Key Findings and Contributions:

1. Accelerated Training: REPA-E significantly speeds up convergence. On ImageNet 256x256 using SiT-XL, it reaches competitive FID scores much faster than vanilla training or standard REPA (claims of >17x faster than REPA, >45x faster than vanilla). For instance, it achieves FID 4.07 in 400K steps, outperforming REPA's FID 5.9 after 4M steps.
2. Improved Generation Performance: REPA-E sets new state-of-the-art results on ImageNet 256x256, achieving FID 1.83 (without CFG) and 1.26 (with CFG) after 800 epochs.
3. Adaptive VAE Improvement: E2E training automatically improves the VAE's latent space structure. For VAEs with noisy latents (like SD-VAE), it learns smoother representations. For VAEs with over-smoothed latents (like IN-VAE or VA-VAE), it learns more detailed structures.
4. Better, Reusable VAEs: VAEs fine-tuned with REPA-E (termed E2E-VAE) show improved reconstruction FID (e.g., 0.28 for E2E-VAE derived from VA-VAE) and can be used as superior "drop-in" replacements for their original counterparts when training new diffusion models in the traditional two-stage manner.

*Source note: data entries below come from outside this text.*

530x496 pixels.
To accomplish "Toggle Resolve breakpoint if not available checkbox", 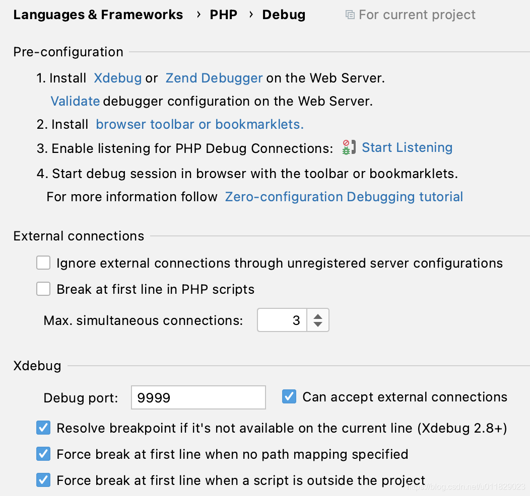I will (x=44, y=428).

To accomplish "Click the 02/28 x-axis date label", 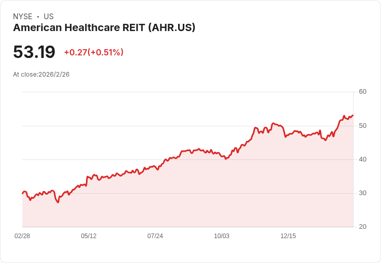I will [x=22, y=236].
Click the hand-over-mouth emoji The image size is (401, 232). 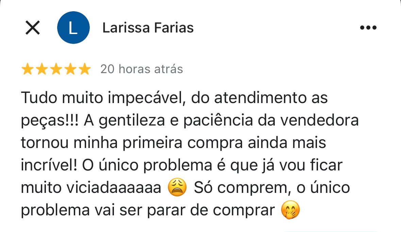point(290,211)
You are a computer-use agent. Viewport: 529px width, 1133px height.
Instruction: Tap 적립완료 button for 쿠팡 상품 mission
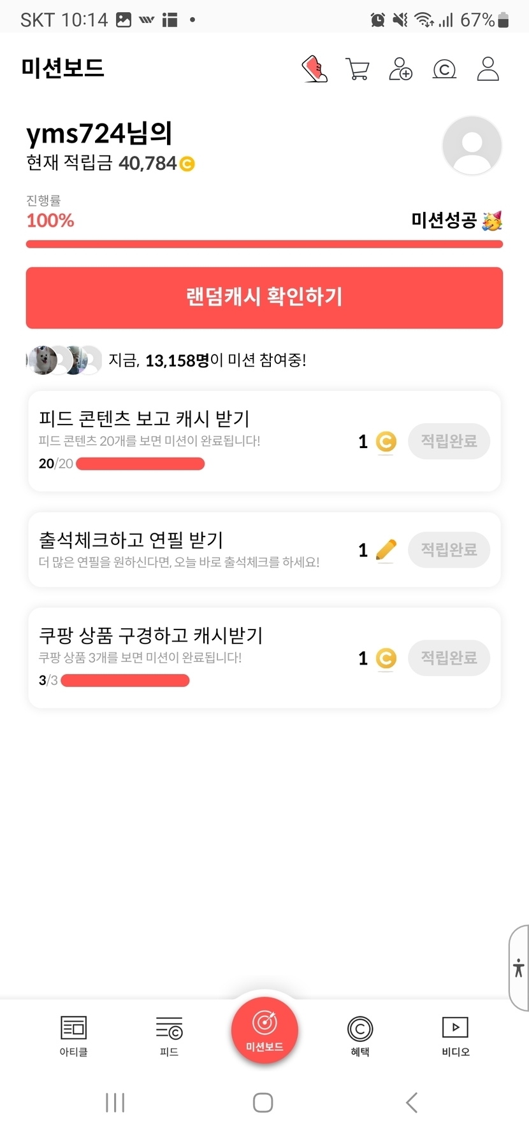(x=449, y=658)
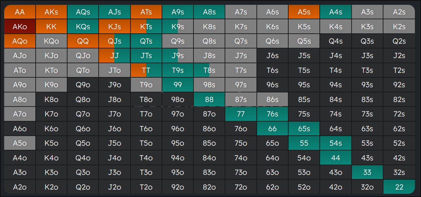The height and width of the screenshot is (197, 421).
Task: Click the 76s suited connector cell
Action: [272, 114]
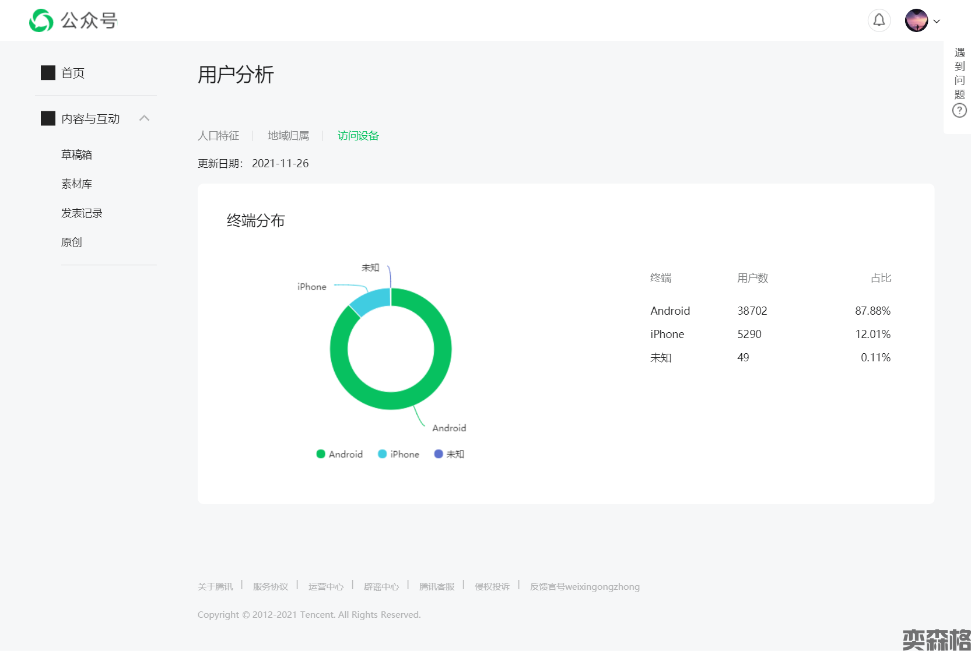Screen dimensions: 971x651
Task: Toggle Android legend in the chart
Action: point(339,454)
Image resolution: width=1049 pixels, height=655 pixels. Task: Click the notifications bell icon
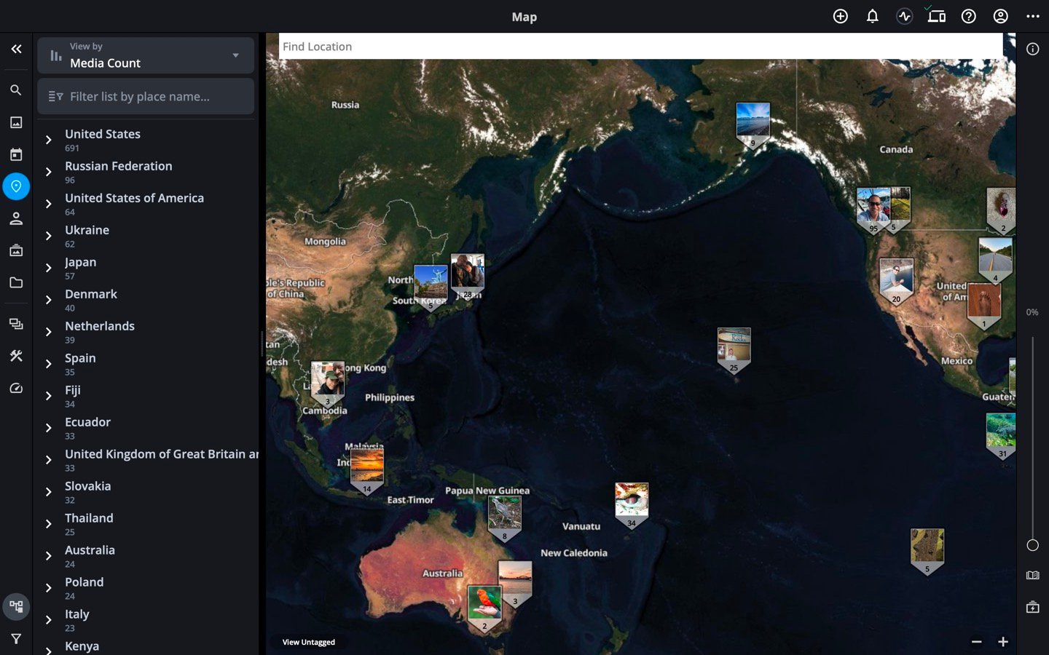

5. Generalization: The benefits of REPA-E hold across different diffusion model sizes (SiT-B/L/XL), VAE architectures (SD-VAE, IN-VAE, VA-VAE), REPA perceptual encoders (DINOv2, CLIP, I-JEPA), and REPA alignment depths.
6. Training from Scratch: REPA-E can effectively train both the VAE and diffusion model entirely from scratch in a single stage, still outperforming two-stage methods like standard REPA.

In summary, REPA-E provides a practical and effective method for end-to-end training of latent diffusion models by leveraging representation alignment loss to guide the joint optimization of the VAE and the diffusion network. This leads to faster training, better final image quality, and improved VAEs suitable for broader use.